Our very consciousness is such an incomprehensible miracle, science still does not have a working definition for it.
And yet we human beings have an extra miracle that I’m not sure any other creature has been gifted:
Appreciation. Awareness.
Could God himself have gifted us this so that he could have an audience? For we’ve been trying to capture the miracles around us — in the form of art — since we lived in caves.
Or is our ability to create a sliver of the divine’s own talent, gifted to us? Why?
To continue the journey he already began, in a timeless search for what he himself has never reached.
Not only does this journey offer us a profound purpose — the very concept of an imperfect God also opens up its own raft of possibilities.
The first of which, that I can see, is this: He is not in control of everything.
Which means true evil exists.
Which also means that we — every one of us — has been gifted fundamental freedoms.
Freedom of choice. Freedom of speech.
Two freedoms evil is always after — because it knows they are the parents of creation itself.
Evil, I believe, has executed a great coup. It has made many of us feel powerless — slaves in a current of technological change that is carrying us to a meaningless ocean, where we will flounder like redundant wrecks.
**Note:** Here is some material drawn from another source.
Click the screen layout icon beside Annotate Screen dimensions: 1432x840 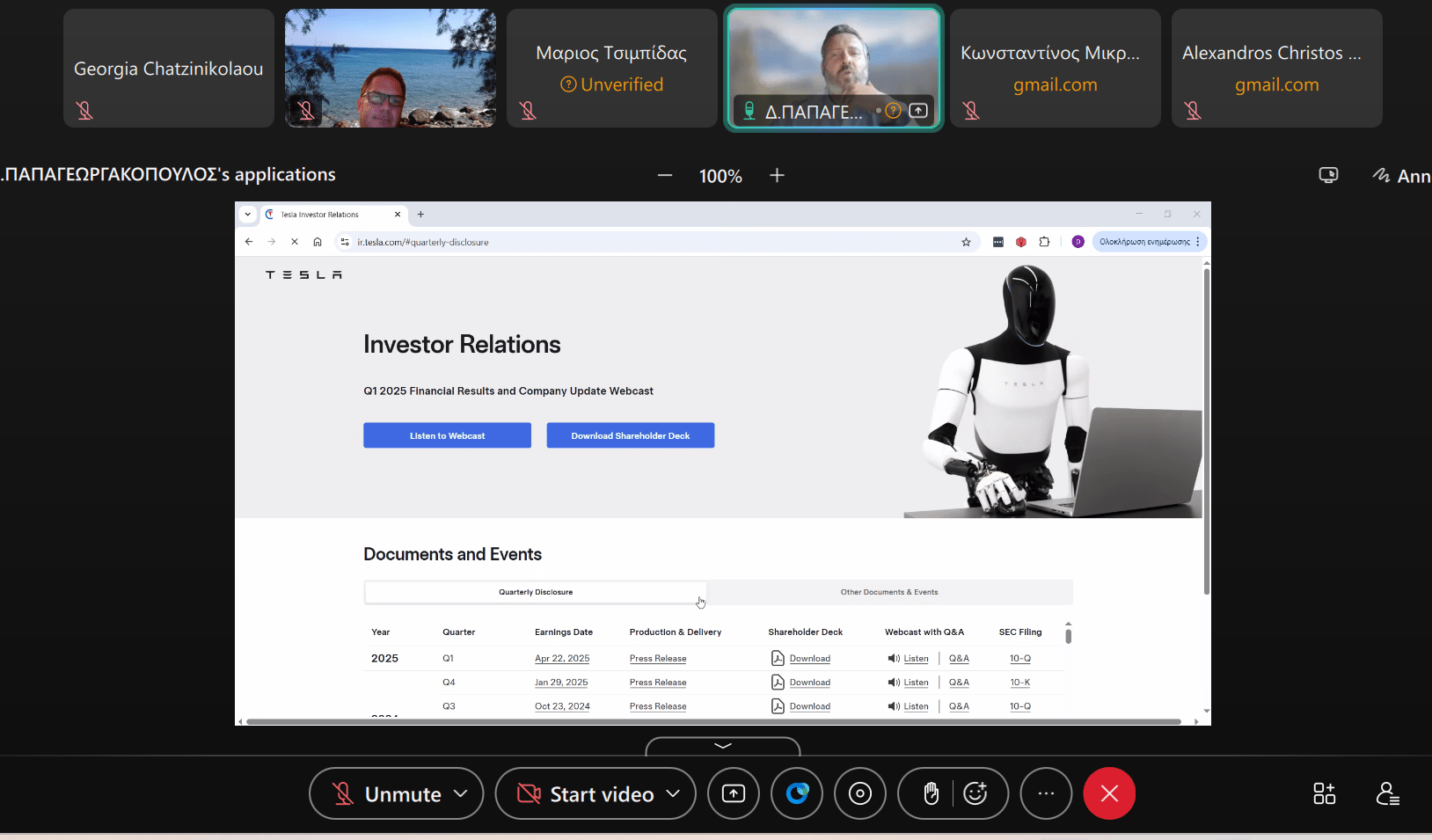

And the tragedy? This path is voluntary.
Fear — our greatest imprisoner — is using our perception of God to make us feel helpless.
When, in actual fact, if we could only find the courage to accept who we are — the species chosen to continue the divine’s creation — then perhaps we would pick up these two powerful freedoms, and begin creating a future that is a heaven on Earth for ourselves, for humans, and for all other creatures.
Perhaps — when you think of it that way — this just might be the true meaning of all our lives.
And before you dismiss this, why not filter the concept through your other great freedom — your freedom to think for yourself?
Michael Gray Griffith
Beautiful inspiring writing Michael!
Thanks you. I love that metaphor. I have been trying to work out if creation is ongoing. If evolution through the material world is the physical manifestation of creation then satanic forces must be like the bullock driver that whips us to keep the load going over the rough terrain of experiments and research but we have to get off the cart and plan how to get it out of the bog.